Problem to work on:
Which of the lines below holds the string "Open"? Copy every line that does.

─── Records to use

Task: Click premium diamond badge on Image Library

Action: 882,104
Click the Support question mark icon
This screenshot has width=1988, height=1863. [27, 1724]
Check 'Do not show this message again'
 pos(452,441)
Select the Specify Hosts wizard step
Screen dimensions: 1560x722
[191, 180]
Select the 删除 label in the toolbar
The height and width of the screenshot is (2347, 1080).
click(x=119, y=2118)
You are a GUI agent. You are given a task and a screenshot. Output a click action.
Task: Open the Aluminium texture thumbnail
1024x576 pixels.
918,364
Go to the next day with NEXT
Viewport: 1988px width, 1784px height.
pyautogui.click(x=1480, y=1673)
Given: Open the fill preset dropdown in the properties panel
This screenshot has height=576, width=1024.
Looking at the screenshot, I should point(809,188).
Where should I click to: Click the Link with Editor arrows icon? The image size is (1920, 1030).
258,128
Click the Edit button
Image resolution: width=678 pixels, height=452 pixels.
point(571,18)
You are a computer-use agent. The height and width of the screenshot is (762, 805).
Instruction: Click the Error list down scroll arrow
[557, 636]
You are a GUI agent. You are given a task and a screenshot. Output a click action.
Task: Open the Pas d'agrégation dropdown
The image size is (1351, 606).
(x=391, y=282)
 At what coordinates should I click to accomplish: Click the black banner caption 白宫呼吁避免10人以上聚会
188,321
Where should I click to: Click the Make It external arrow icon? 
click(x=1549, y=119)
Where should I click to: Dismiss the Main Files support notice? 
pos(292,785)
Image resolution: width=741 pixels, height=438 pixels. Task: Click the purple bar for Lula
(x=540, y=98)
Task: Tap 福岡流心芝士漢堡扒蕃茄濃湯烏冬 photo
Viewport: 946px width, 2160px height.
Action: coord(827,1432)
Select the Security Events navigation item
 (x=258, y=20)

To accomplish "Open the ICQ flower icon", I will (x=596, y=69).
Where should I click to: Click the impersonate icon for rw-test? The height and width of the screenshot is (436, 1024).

──────

Worked solution:
Task: Open the Aluminium texture thumbnail
Given: Open the fill preset dropdown in the properties panel
Task: Open the Pas d'agrégation dropdown
To accomplish "Open the ICQ flower icon", I will (x=596, y=69).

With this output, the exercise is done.